WORK INSTRUCTION. Beneath this instruction is a listing. Transcribe from it only the stretch from the line with "bitcoin [listitem] (133, 2346)" through the line with "CIRCEE dans les médias (1529, 1325)", both end lines included, exactly as written.
*** Block opens ***
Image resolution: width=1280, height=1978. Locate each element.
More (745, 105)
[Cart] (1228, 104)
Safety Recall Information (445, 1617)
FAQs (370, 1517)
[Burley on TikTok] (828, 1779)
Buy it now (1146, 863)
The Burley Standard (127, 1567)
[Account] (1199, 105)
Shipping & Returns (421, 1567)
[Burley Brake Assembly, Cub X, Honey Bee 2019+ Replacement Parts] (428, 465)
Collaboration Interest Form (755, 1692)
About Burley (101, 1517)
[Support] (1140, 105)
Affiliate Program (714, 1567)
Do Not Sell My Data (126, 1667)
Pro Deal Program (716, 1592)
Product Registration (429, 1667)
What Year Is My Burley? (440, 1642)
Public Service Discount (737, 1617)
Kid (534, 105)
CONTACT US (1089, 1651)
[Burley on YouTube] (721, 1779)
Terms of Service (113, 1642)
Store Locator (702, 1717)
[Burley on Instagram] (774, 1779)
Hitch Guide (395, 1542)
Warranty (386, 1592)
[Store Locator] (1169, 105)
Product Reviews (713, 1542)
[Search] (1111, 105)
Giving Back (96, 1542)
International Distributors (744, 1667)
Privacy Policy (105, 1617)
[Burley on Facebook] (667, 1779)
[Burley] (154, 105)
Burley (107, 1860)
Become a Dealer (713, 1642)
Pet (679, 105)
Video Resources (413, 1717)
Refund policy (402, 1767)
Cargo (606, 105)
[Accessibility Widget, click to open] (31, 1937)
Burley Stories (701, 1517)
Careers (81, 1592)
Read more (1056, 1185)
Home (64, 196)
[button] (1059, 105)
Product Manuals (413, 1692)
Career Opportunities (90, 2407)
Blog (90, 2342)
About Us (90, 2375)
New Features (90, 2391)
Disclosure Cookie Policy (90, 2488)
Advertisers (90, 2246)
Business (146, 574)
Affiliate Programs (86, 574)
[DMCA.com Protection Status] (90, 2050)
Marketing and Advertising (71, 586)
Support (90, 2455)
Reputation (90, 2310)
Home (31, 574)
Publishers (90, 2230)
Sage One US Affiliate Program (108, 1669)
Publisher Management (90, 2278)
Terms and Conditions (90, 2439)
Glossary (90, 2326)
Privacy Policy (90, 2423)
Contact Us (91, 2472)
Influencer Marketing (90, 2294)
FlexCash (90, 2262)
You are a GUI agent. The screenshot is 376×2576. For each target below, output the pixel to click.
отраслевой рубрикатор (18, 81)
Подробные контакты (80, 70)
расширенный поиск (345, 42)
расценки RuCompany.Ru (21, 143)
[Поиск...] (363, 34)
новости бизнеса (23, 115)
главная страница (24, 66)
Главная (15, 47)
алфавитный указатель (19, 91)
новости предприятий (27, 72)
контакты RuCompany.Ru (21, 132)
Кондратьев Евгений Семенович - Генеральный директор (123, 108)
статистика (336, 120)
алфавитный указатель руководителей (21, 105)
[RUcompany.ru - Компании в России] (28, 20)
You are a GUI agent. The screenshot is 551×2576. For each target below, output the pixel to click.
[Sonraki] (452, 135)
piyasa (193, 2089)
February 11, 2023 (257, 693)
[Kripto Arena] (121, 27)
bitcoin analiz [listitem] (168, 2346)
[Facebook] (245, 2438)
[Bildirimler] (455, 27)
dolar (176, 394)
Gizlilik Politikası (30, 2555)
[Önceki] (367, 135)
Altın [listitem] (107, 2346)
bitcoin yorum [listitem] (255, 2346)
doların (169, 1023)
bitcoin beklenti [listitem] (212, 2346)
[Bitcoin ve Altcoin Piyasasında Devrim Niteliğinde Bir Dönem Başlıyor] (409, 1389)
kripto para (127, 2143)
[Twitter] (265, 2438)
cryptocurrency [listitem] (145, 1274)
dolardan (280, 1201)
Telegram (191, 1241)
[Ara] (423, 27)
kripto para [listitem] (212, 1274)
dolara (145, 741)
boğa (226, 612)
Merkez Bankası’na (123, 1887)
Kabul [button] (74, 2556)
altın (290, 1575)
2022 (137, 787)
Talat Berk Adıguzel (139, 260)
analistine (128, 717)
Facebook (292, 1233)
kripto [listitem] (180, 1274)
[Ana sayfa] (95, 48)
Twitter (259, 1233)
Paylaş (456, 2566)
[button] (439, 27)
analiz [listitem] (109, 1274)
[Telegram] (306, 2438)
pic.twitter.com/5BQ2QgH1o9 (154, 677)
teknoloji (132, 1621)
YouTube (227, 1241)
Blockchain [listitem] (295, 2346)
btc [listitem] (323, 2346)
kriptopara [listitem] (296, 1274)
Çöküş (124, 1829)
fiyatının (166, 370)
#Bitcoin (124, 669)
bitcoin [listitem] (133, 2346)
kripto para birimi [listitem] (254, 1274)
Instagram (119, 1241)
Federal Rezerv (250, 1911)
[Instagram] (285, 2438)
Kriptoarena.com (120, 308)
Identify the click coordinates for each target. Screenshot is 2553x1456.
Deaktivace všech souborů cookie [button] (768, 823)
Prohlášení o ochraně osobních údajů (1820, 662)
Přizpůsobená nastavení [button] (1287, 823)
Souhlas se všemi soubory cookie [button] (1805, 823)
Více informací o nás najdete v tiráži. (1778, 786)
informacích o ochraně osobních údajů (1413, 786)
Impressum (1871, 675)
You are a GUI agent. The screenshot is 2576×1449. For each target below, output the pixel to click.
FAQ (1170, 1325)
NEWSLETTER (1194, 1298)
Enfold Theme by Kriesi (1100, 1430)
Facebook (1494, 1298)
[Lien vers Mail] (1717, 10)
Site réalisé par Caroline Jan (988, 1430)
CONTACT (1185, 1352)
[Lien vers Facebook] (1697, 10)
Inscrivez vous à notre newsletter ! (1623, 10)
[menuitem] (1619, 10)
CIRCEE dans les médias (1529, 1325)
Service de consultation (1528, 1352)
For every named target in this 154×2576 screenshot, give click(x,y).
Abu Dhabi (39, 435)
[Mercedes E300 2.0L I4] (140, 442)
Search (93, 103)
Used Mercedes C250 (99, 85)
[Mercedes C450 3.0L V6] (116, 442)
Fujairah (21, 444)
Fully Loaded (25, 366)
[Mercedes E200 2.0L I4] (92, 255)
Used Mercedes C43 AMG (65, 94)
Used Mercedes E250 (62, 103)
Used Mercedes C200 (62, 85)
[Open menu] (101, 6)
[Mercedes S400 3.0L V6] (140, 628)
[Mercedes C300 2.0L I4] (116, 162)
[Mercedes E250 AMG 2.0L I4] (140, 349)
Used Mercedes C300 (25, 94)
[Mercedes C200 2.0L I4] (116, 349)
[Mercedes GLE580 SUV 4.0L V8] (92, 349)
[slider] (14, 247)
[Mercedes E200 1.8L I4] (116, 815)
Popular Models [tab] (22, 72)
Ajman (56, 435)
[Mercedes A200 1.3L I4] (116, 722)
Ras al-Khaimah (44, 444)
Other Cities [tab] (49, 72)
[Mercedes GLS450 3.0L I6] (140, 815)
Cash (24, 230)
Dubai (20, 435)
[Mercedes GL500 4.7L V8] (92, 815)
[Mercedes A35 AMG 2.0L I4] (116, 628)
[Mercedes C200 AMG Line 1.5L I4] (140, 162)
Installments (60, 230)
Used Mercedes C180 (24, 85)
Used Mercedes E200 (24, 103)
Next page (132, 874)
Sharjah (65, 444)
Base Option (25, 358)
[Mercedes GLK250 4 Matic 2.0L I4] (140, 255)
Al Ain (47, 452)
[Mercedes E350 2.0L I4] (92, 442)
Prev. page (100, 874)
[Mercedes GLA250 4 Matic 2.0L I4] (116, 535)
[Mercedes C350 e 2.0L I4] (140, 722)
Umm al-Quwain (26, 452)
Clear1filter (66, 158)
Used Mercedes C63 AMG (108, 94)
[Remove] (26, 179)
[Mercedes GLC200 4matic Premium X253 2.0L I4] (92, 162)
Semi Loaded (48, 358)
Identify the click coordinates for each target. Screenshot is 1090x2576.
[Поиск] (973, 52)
*** Block closes ***
TASK RESPONSE.
bitcoin [listitem] (133, 2346)
kripto para birimi [listitem] (254, 1274)
Instagram (119, 1241)
Federal Rezerv (250, 1911)
[Instagram] (285, 2438)
Kriptoarena.com (120, 308)
Identify the click coordinates for each target. Screenshot is 2553x1456.
Deaktivace všech souborů cookie [button] (768, 823)
Prohlášení o ochraně osobních údajů (1820, 662)
Přizpůsobená nastavení [button] (1287, 823)
Souhlas se všemi soubory cookie [button] (1805, 823)
Více informací o nás najdete v tiráži. (1778, 786)
informacích o ochraně osobních údajů (1413, 786)
Impressum (1871, 675)
You are a GUI agent. The screenshot is 2576×1449. For each target below, output the pixel to click.
FAQ (1170, 1325)
NEWSLETTER (1194, 1298)
Enfold Theme by Kriesi (1100, 1430)
Facebook (1494, 1298)
[Lien vers Mail] (1717, 10)
Site réalisé par Caroline Jan (988, 1430)
CONTACT (1185, 1352)
[Lien vers Facebook] (1697, 10)
Inscrivez vous à notre newsletter ! (1623, 10)
[menuitem] (1619, 10)
CIRCEE dans les médias (1529, 1325)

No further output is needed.